The Rosie Project Page 58
‘Why?’
‘Unlikely, because I have lost confidence in the Wife Project. And inadvisable because I would be an unsuitable father.’
‘Why?’
‘Because I’d be an embarrassment to my children.’
Rosie laughed. I thought this was very insensitive, but she explained, ‘All parents are an embarrassment to their kids.’
‘Including Phil?’
She laughed again. ‘Especially Phil.’
At 4.28 p.m. we had finished the primates. ‘Oh no, we’re done?’ said Rosie. ‘Is there something else we can see?’
‘We have two more things to see,’ I said. ‘You may find them dull.’
I took her to the room of balls – spheres of different sizes showing the scale of the universe. The display is not dramatic, but the information is. Non-scientists, non-physical-scientists, frequently have no idea of scale – how small we are compared to the size of the universe, how big compared to the size of a neutrino. I did my best to make it interesting.
Then we went up in the elevator and joined the Heilbrunn Cosmic Pathway, a one-hundred-and-ten-metre spiral ramp representing a timeline from the big bang to the present. It is just pictures and photos and occasional rocks and fossils on the wall, and I didn’t even need to look at them, because I know the story, which I related as accurately and dramatically as I could, putting all that we had seen during the day into context, as we walked down and round until we reached the ground level and the tiny vertical hairline representing all of recorded human history. It was almost closing time now, and we were the only people standing there. On other occasions, I have listened to people’s reactions as they reach the end. ‘Makes you feel a bit unimportant, doesn’t it?’ they say. I suppose that is one way of looking at it – how the age of the universe somehow diminishes our lives or the events of history or Joe DiMaggio’s streak.
But Rosie’s response was a verbal version of mine. ‘Wow,’ she said, very quietly, looking back at the vastness of it all. Then, in this vanishingly small moment in the history of the universe, she took my hand, and held it all the way to the subway.
27
We had one critical task to perform before leaving New York the following morning. Max Freyberg, the cosmetic surgeon and potential biological father of Rosie, who was ‘booked solid’, had agreed to see us for fifteen minutes at 6.45 p.m. Rosie had told his secretary she was writing a series of articles for a publication about successful alumni of the university. I was carrying Rosie’s camera and would be identified as a photographer.
Getting the appointment had been difficult enough, but it had become apparent that collecting the DNA would be far more difficult in a working environment than in a social or domestic location. I had set my brain the task of solving the problem before we departed for New York, and had expected it to have found a solution through background processing, but it had apparently been too occupied with other matters. The best I could think of was a spiked ring that would draw blood when we shook hands, but Rosie considered this socially infeasible.
She suggested clipping a hair, either surreptitiously or after identifying it as a stray that would mar the photo. Surely a cosmetic surgeon would care about his appearance. Unfortunately a clipped hair was unlikely to yield an adequate sample – it needed to be plucked to obtain a follicle. Rosie packed a pair of tweezers. For once I hoped I might have to spend fifteen minutes in a smoke-filled room. A cigarette butt would solve our problem. We would have to be alert to opportunities.
Dr Freyberg’s rooms were in an older-style building on the Upper West Side. Rosie pushed the buzzer and a security guard appeared and took us up to a waiting area where the walls were totally covered with framed certificates and letters from patients praising Dr Freyberg’s work.
Dr Freyberg’s secretary, a very thin woman (BMI estimate sixteen) of about fifty-five with disproportionately thick lips, led us into his office. More certificates! Freyberg himself had a major fault: he was completely bald. The hair-plucking approach would not be viable. Nor was there any evidence that he was a smoker.
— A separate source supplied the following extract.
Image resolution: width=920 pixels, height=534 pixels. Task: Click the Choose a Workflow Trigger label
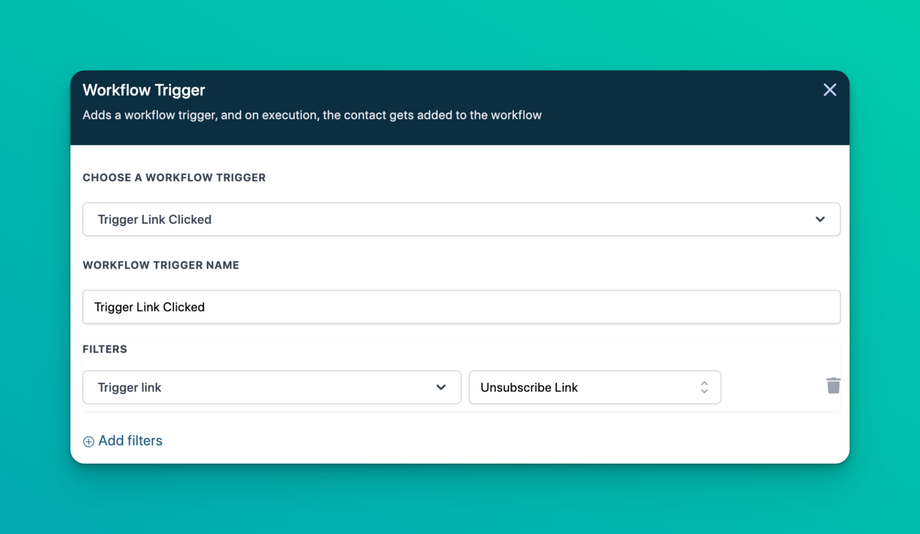(x=174, y=178)
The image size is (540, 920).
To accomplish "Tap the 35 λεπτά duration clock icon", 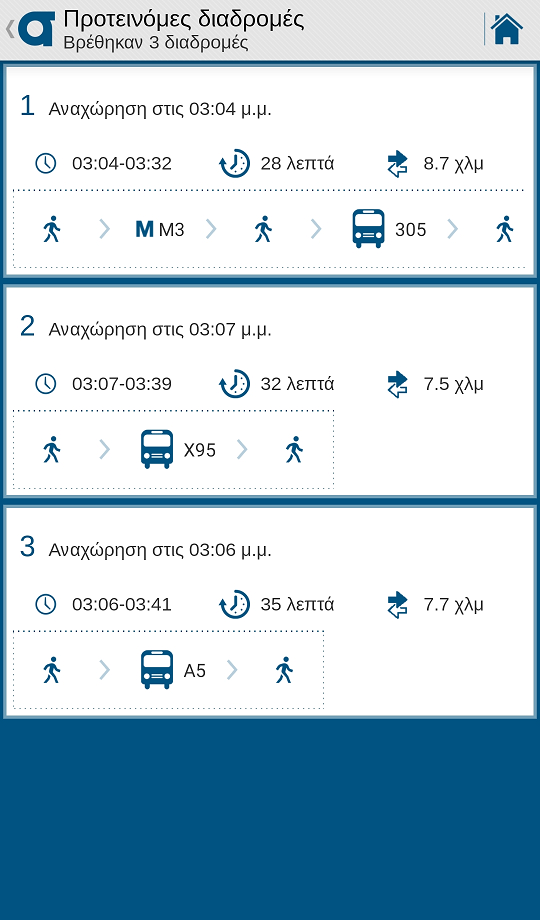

Rosie conducted the interview very impressively. Freyberg described some procedures that seemed to have minimal clinical justification, and talked about their importance to self-esteem. It was fortunate that I had been allocated the silent role, as I would have been strongly tempted to argue. I was also struggling to focus. My mind was still processing the hand-holding incident.
‘I’m sorry,’ said Rosie, ‘but could I bother you for something to drink?’
Of course! The coffee swab solution.
‘Sure,’ said Freyberg. ‘Tea, coffee?’
‘Coffee would be great,’ said Rosie. ‘Just black. Will you have one yourself?’
‘I’m good. Let’s keep going.’ He pushed a button on his intercom. ‘Rachel. One black coffee.’
‘You should have a coffee,’ I said to him.
‘Never touch it,’ said Freyberg.
‘Unless you have a genetic intolerance of caffeine, there are no proven harmful effects. On the contrary –’
‘What magazine is this for again?’
The question was straightforward and totally predictable. We had agreed the name of the fictitious university publication in advance, and Rosie had already used it in her introduction.
But my brain malfunctioned. Rosie and I spoke simultaneously. Rosie said, ‘Faces of Change.’ I said, ‘Hands of Change.’